• PROVIDED RECORDS
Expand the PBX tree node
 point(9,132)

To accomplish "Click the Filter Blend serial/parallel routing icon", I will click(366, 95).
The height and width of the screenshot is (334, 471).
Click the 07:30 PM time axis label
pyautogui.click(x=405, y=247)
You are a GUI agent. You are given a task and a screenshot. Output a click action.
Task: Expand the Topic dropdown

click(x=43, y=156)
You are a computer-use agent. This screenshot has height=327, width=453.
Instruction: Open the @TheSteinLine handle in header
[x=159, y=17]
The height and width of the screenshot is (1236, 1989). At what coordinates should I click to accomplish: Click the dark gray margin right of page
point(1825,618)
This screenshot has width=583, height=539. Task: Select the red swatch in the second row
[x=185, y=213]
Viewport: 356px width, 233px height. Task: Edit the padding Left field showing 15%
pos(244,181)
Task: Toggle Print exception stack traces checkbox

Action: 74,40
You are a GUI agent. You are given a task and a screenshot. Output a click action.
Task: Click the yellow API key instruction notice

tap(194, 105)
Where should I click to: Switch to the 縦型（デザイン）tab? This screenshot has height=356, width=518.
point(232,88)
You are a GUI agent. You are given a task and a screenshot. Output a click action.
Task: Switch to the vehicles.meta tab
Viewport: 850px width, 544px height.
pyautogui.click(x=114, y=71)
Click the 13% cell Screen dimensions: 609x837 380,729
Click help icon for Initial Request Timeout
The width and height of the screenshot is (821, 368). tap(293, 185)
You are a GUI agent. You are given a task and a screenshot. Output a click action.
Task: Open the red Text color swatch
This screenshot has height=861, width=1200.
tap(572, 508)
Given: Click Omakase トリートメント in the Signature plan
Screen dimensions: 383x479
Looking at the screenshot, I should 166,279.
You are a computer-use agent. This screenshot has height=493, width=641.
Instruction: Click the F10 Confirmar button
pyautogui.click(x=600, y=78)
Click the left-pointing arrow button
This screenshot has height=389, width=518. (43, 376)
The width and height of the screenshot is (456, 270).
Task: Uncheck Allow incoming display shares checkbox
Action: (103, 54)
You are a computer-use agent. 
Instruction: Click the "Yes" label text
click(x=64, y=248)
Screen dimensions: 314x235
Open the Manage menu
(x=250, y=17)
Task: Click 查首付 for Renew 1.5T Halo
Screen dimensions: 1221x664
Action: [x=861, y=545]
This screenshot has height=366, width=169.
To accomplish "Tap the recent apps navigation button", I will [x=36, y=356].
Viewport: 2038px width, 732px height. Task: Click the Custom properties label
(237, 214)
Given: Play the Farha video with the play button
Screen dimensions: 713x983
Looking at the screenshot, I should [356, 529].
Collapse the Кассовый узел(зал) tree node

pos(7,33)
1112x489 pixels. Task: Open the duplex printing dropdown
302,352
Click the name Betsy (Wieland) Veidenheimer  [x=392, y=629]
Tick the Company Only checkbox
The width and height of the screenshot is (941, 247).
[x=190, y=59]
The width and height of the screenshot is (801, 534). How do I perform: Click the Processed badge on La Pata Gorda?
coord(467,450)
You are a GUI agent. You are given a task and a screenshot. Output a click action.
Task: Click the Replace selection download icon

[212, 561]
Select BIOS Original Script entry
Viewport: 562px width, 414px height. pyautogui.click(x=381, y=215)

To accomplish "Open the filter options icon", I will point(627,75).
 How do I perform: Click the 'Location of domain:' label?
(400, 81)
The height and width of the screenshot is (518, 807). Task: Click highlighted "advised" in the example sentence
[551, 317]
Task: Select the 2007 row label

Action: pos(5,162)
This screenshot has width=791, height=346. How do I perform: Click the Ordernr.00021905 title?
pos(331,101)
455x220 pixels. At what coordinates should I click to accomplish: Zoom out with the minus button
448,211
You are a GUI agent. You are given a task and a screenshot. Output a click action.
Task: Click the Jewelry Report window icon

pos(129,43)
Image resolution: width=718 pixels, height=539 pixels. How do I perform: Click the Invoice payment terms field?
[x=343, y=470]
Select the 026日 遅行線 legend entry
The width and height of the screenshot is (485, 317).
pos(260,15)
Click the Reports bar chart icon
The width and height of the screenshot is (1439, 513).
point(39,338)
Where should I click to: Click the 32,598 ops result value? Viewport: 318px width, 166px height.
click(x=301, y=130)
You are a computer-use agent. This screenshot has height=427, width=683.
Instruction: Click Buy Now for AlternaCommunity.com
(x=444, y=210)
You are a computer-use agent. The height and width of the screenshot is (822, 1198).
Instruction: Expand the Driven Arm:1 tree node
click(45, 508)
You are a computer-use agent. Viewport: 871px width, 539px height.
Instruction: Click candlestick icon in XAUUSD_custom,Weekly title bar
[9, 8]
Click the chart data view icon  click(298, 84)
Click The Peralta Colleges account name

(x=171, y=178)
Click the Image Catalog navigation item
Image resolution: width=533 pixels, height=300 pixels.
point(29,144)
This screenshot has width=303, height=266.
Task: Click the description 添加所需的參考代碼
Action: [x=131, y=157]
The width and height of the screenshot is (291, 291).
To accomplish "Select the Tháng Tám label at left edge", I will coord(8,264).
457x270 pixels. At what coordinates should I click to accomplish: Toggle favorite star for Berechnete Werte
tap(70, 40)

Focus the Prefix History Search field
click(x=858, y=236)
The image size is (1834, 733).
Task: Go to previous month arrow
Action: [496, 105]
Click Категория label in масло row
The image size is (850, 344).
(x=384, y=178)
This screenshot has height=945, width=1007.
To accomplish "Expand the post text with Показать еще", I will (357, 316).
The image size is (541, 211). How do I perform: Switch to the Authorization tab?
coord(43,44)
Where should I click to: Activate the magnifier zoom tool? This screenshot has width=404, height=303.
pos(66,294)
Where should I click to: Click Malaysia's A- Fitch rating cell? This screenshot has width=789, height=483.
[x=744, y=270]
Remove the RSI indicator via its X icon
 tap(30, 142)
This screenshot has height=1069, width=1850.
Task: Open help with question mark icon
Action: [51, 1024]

• ACTIVITY
Could you copy out the data in full, exactly as it is written?

• RESULT BELOW
Expand the PBX tree node
 point(9,132)

To accomplish "Click the Filter Blend serial/parallel routing icon", I will click(366, 95).
The height and width of the screenshot is (334, 471).
Click the 07:30 PM time axis label
pyautogui.click(x=405, y=247)
You are a GUI agent. You are given a task and a screenshot. Output a click action.
Task: Expand the Topic dropdown

click(x=43, y=156)
You are a computer-use agent. This screenshot has height=327, width=453.
Instruction: Open the @TheSteinLine handle in header
[x=159, y=17]
The height and width of the screenshot is (1236, 1989). At what coordinates should I click to accomplish: Click the dark gray margin right of page
point(1825,618)
This screenshot has width=583, height=539. Task: Select the red swatch in the second row
[x=185, y=213]
Viewport: 356px width, 233px height. Task: Edit the padding Left field showing 15%
pos(244,181)
Task: Toggle Print exception stack traces checkbox

Action: 74,40
You are a GUI agent. You are given a task and a screenshot. Output a click action.
Task: Click the yellow API key instruction notice

tap(194, 105)
Where should I click to: Switch to the 縦型（デザイン）tab? This screenshot has height=356, width=518.
point(232,88)
You are a GUI agent. You are given a task and a screenshot. Output a click action.
Task: Switch to the vehicles.meta tab
Viewport: 850px width, 544px height.
pyautogui.click(x=114, y=71)
Click the 13% cell Screen dimensions: 609x837 380,729
Click help icon for Initial Request Timeout
The width and height of the screenshot is (821, 368). tap(293, 185)
You are a GUI agent. You are given a task and a screenshot. Output a click action.
Task: Open the red Text color swatch
This screenshot has height=861, width=1200.
tap(572, 508)
Given: Click Omakase トリートメント in the Signature plan
Screen dimensions: 383x479
Looking at the screenshot, I should 166,279.
You are a computer-use agent. This screenshot has height=493, width=641.
Instruction: Click the F10 Confirmar button
pyautogui.click(x=600, y=78)
Click the left-pointing arrow button
This screenshot has height=389, width=518. (43, 376)
The width and height of the screenshot is (456, 270).
Task: Uncheck Allow incoming display shares checkbox
Action: (103, 54)
You are a computer-use agent. 
Instruction: Click the "Yes" label text
click(x=64, y=248)
Screen dimensions: 314x235
Open the Manage menu
(x=250, y=17)
Task: Click 查首付 for Renew 1.5T Halo
Screen dimensions: 1221x664
Action: [x=861, y=545]
This screenshot has height=366, width=169.
To accomplish "Tap the recent apps navigation button", I will [x=36, y=356].
Viewport: 2038px width, 732px height. Task: Click the Custom properties label
(237, 214)
Given: Play the Farha video with the play button
Screen dimensions: 713x983
Looking at the screenshot, I should [356, 529].
Collapse the Кассовый узел(зал) tree node

pos(7,33)
1112x489 pixels. Task: Open the duplex printing dropdown
302,352
Click the name Betsy (Wieland) Veidenheimer  [x=392, y=629]
Tick the Company Only checkbox
The width and height of the screenshot is (941, 247).
[x=190, y=59]
The width and height of the screenshot is (801, 534). How do I perform: Click the Processed badge on La Pata Gorda?
coord(467,450)
You are a GUI agent. You are given a task and a screenshot. Output a click action.
Task: Click the Replace selection download icon

[212, 561]
Select BIOS Original Script entry
Viewport: 562px width, 414px height. pyautogui.click(x=381, y=215)

To accomplish "Open the filter options icon", I will point(627,75).
 How do I perform: Click the 'Location of domain:' label?
(400, 81)
The height and width of the screenshot is (518, 807). Task: Click highlighted "advised" in the example sentence
[551, 317]
Task: Select the 2007 row label

Action: pos(5,162)
This screenshot has width=791, height=346. How do I perform: Click the Ordernr.00021905 title?
pos(331,101)
455x220 pixels. At what coordinates should I click to accomplish: Zoom out with the minus button
448,211
You are a GUI agent. You are given a task and a screenshot. Output a click action.
Task: Click the Jewelry Report window icon

pos(129,43)
Image resolution: width=718 pixels, height=539 pixels. How do I perform: Click the Invoice payment terms field?
[x=343, y=470]
Select the 026日 遅行線 legend entry
The width and height of the screenshot is (485, 317).
pos(260,15)
Click the Reports bar chart icon
The width and height of the screenshot is (1439, 513).
point(39,338)
Where should I click to: Click the 32,598 ops result value? Viewport: 318px width, 166px height.
click(x=301, y=130)
You are a computer-use agent. This screenshot has height=427, width=683.
Instruction: Click Buy Now for AlternaCommunity.com
(x=444, y=210)
You are a computer-use agent. The height and width of the screenshot is (822, 1198).
Instruction: Expand the Driven Arm:1 tree node
click(45, 508)
You are a computer-use agent. Viewport: 871px width, 539px height.
Instruction: Click candlestick icon in XAUUSD_custom,Weekly title bar
[9, 8]
Click the chart data view icon  click(298, 84)
Click The Peralta Colleges account name

(x=171, y=178)
Click the Image Catalog navigation item
Image resolution: width=533 pixels, height=300 pixels.
point(29,144)
This screenshot has width=303, height=266.
Task: Click the description 添加所需的參考代碼
Action: [x=131, y=157]
The width and height of the screenshot is (291, 291).
To accomplish "Select the Tháng Tám label at left edge", I will coord(8,264).
457x270 pixels. At what coordinates should I click to accomplish: Toggle favorite star for Berechnete Werte
tap(70, 40)

Focus the Prefix History Search field
click(x=858, y=236)
The image size is (1834, 733).
Task: Go to previous month arrow
Action: [496, 105]
Click Категория label in масло row
The image size is (850, 344).
(x=384, y=178)
This screenshot has height=945, width=1007.
To accomplish "Expand the post text with Показать еще", I will (357, 316).
The image size is (541, 211). How do I perform: Switch to the Authorization tab?
coord(43,44)
Where should I click to: Activate the magnifier zoom tool? This screenshot has width=404, height=303.
pos(66,294)
Where should I click to: Click Malaysia's A- Fitch rating cell? This screenshot has width=789, height=483.
[x=744, y=270]
Remove the RSI indicator via its X icon
 tap(30, 142)
This screenshot has height=1069, width=1850.
Task: Open help with question mark icon
Action: [51, 1024]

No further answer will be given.